[GIVEN TEXT]:
-*-

# Yakima LowRiders that "kinda" fit my factory rails



## zuuds (Jan 30, 2004)

I have a set of Yakima LowRider towers from my old car, and I mounted them onto a 2011 Toyota Sienna. As you can see from the pic, the clamps don't fit the contour of the factory raised side rails very well, there is a gap. The claw on the inner side grips underneath the rail, and the claw on the outer side grips the bottom of the outer side of the rail, but there is not much contact between the clamp and the side (outer curved portion) of the rail. 

The LowRider towers are the previous generation model, they have been replaced by the RailGrab towers. 

I e-mailed Yakima about this, and they said the LowRider towers do not work with this vehicle and they said I need to get the RailGrabs. They sent me a picture of the RailGrabs installed on the same vehicle (the second picture), but that looks like it has a bit of a gap too - although not as much as mine. 

The LowRiders seem to be on there pretty good, after tightening them down, I can't get them to move. However, I'm leery of the gap and the fact that Yakima said the towers aren't compatible. What do you rack experts think?


----------



## Wildhog (Feb 17, 2012)

I'm glad I found your post. I'm picking up my 2011 Sienna today and was wondering if I can use my LowRiders that I currently use on my Outback. I emailed Yakima but have not gotten a response yet. 

Please keep us posted on if you decide to go with the RailGrab.


----------



## zuuds (Jan 30, 2004)

Here's what Yakima said to me:

Thank you for contacting Yakima Customer Support.

I did not find that the LowRider towers will work on your new 2011 Toyota Sienna Factory raised siderails. You need to get the RailGrab Towers, PN 8000138, $165.00, to be able to put the Yakima round crossbars on the roof. Here is the fit that will work on those factory raised siderails:

Vehicle: TOYOTA Sienna Dual sliding drs 
Year Range: 2011-2012 
Fit Type: Top 
Factory Rack: Factory Raised Siderails 
Weight Limit: 165 
Tower/Attachment: RailGrab 
Crossbar Length: 48" CrossBars 
Recommended Fairing: 32" Fairing 
Front Clips/Landing Pads: Medium Claws 
Rear Clips/Landing Pads: Medium Claws 
Fit notes:
16. Works with LoadWarrior Extension (PN 8007074). Extension adds 18" of length. 
22. Doesn't work with MegaWarrior Extension (PN 8007082).

-*-

[DATA PROVIDED]:

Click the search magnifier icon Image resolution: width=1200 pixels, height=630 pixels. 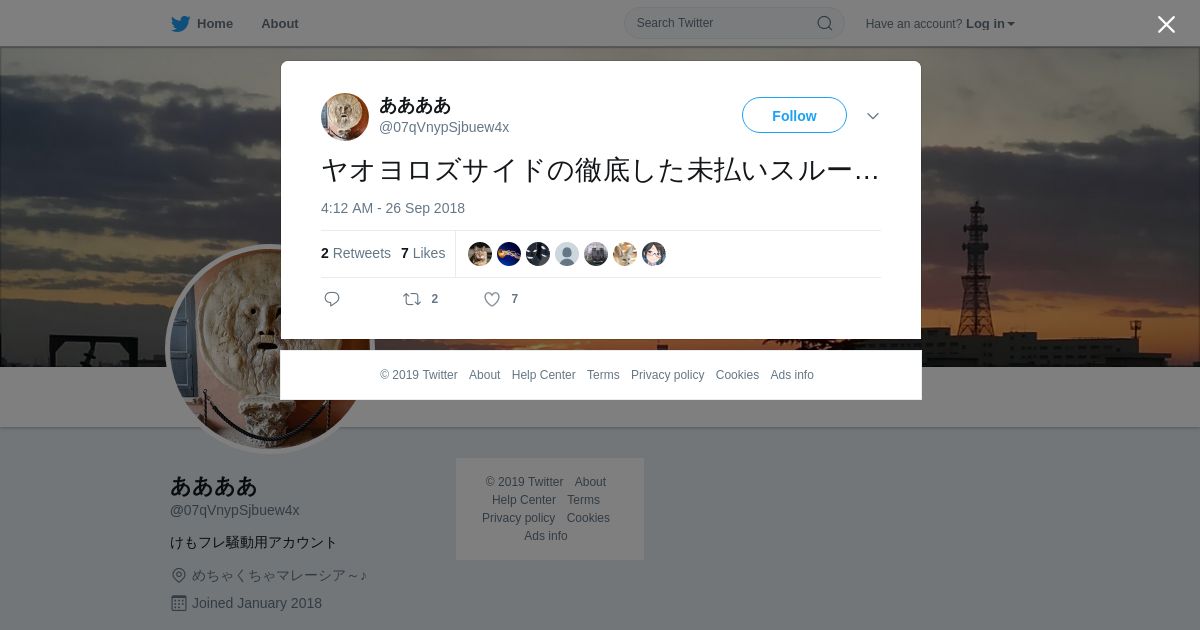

-*-

In the thread about Yakima LowRider towers on a 2011 Sienna, why does the first poster remain wary of the LowRiders even though they won't move once tightened? Answer in one to three sentences.

The poster is wary because the clamps leave a gap against the curved outer side of the factory rail. Yakima also said the LowRider towers aren't compatible with the vehicle and recommended the RailGrab towers instead.